Ramón Tamayo (1921–2008) was a Spanish producer, businessman and impresario. He was born in Granada in 1921 and died in Madrid on June 23, 2008.

==Career==
Ramón Tamayo worked as a producer for nearly three decades in the Lope de Vega company, founded by his brother Joseph Tamayo in 1946, with which he toured the Spanish territory making known the new generation of foreign authors in Francoist Spain.

He directed the National Drama Centre between 1979 and 1981 along with actors Nuria Espert and José Luis Gómez. While the latter two were responsible for art direction, Tamayo took care of the inner workings, management and production. During his tenure, the center hosted around twenty shows such as Los baños de Argel (The Algiers baths), directed by Francisco Nieva; La velada en Benicarl, (Vigil in Benicarl) directed by ( Manuel Azaña).
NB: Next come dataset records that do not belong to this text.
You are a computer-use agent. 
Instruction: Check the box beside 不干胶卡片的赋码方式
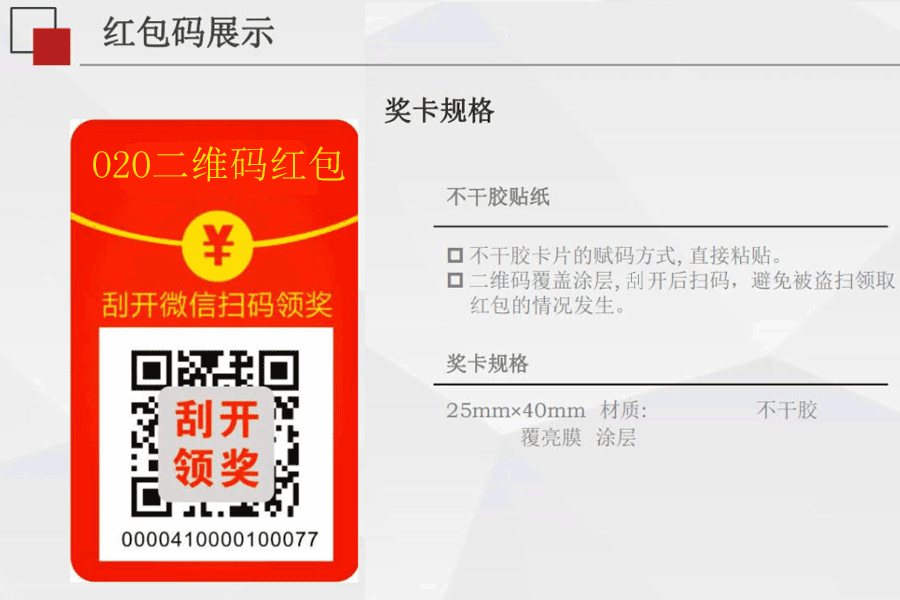[455, 255]
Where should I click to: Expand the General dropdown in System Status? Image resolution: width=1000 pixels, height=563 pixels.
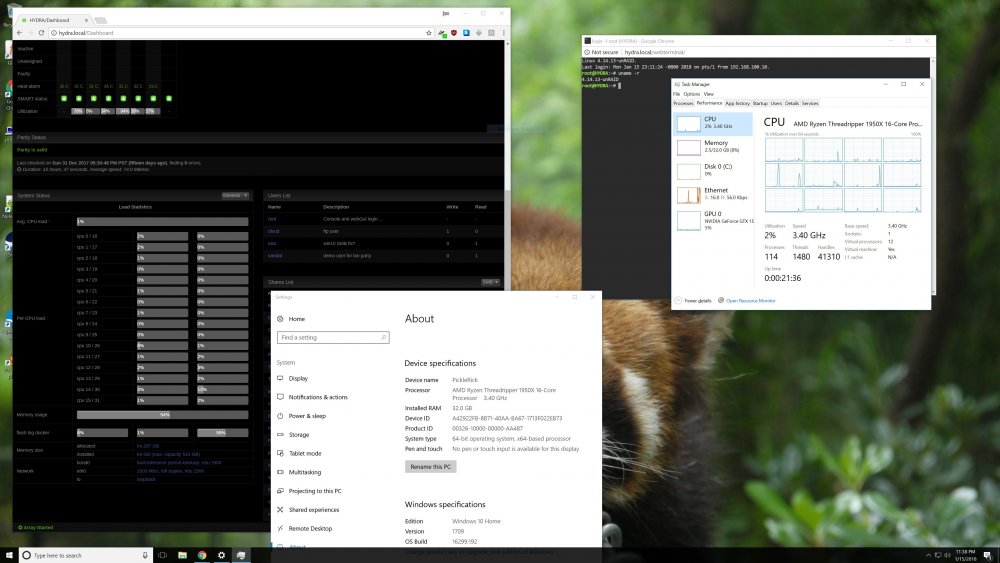[235, 195]
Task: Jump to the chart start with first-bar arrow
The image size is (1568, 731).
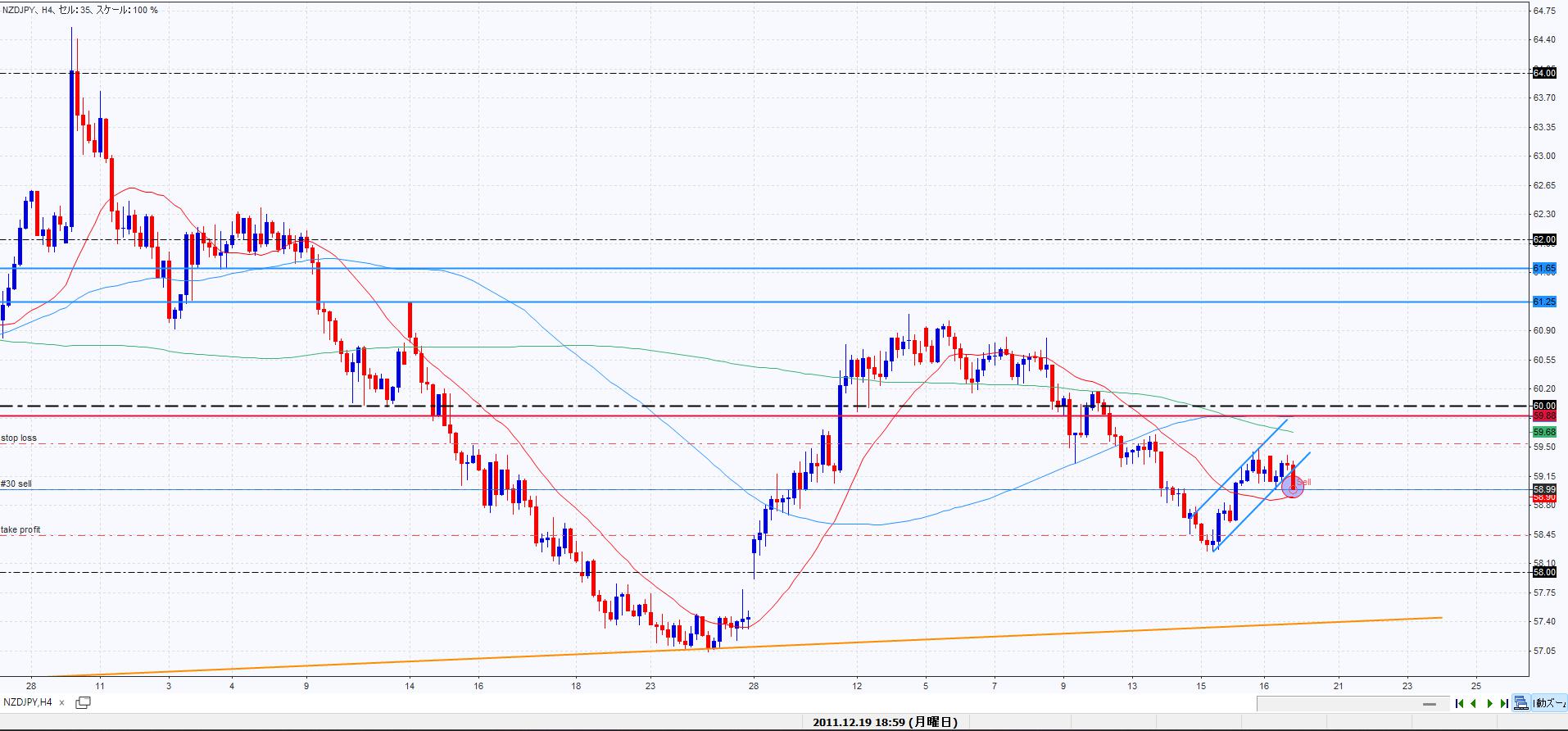Action: coord(1459,703)
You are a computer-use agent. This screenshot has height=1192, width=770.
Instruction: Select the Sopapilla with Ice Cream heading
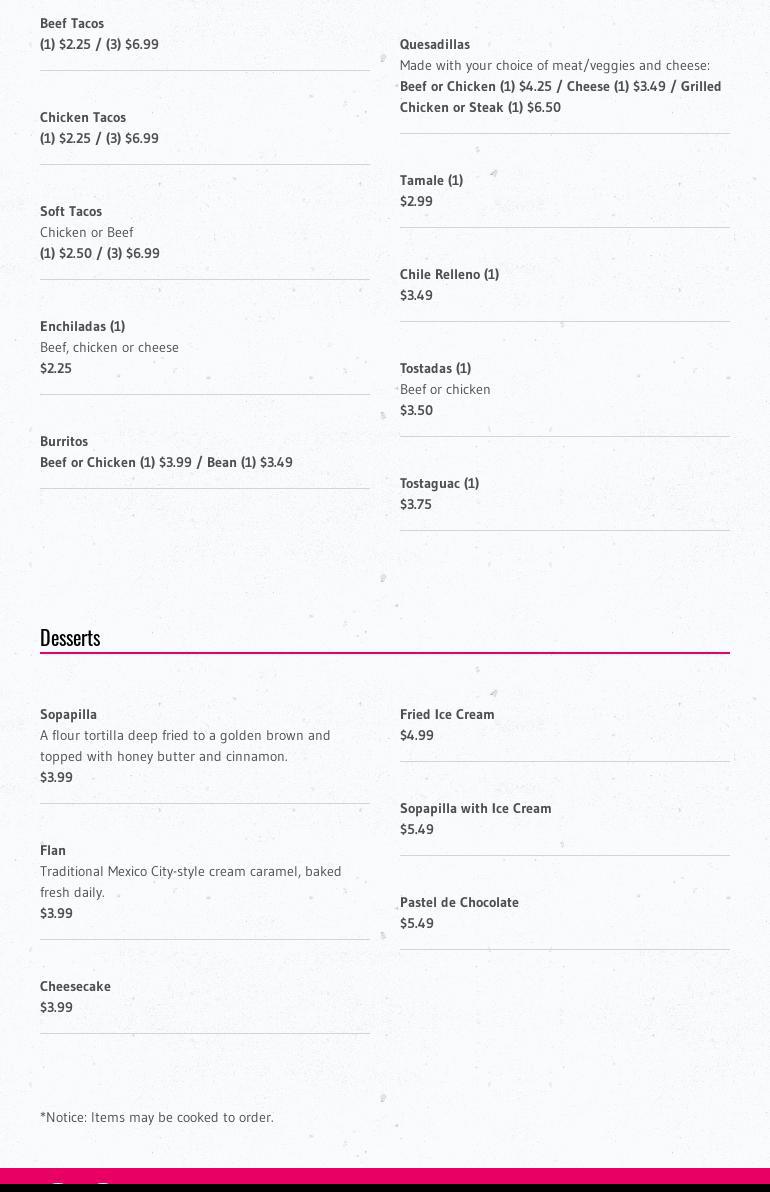pyautogui.click(x=475, y=808)
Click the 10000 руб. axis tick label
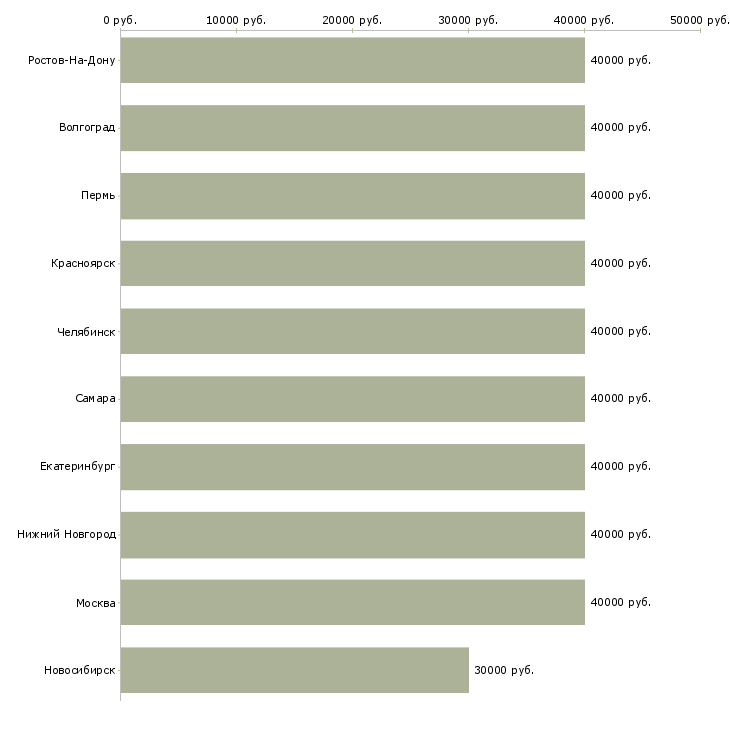 (236, 20)
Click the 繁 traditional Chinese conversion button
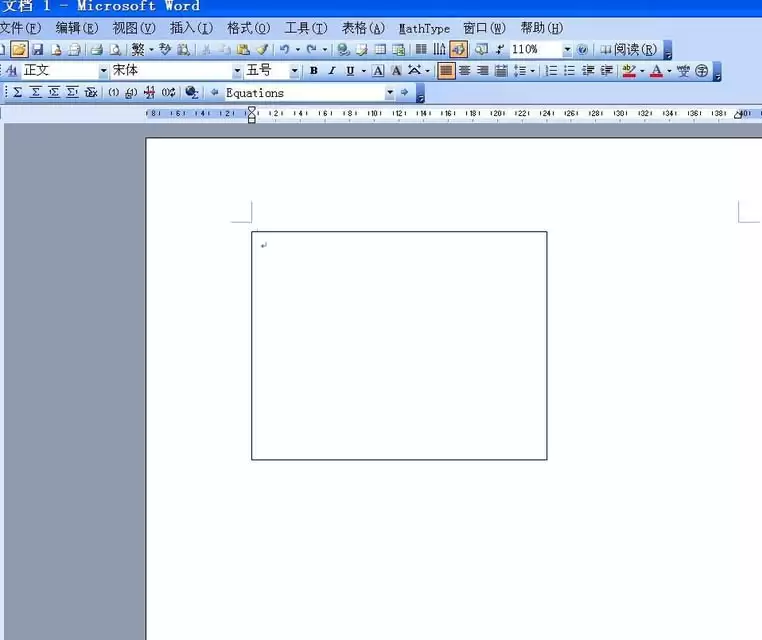762x640 pixels. click(x=138, y=50)
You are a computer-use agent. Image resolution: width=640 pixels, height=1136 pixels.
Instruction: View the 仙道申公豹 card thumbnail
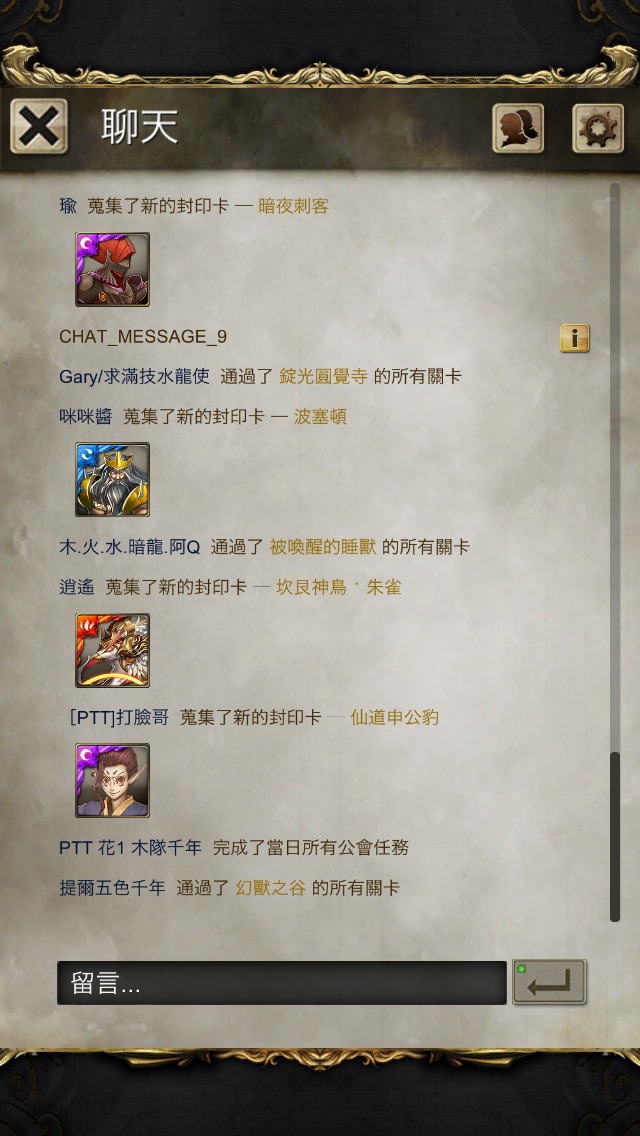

With other companies he produced Sueño de una noche de verano (Dream of a summer's night), from Lindsay Kemp as well as debuting other plays in a national theater - the Theatre Lliure and the Els Joglars.

After a stint in the public theater, Tamayo returned to the private, back to the Lope de Vega company and the Fine Arts Theatre, where he directed with his brother until 2003, when his brother died. Ramón Tamayo died five years later in Madrid at the age of 87 years.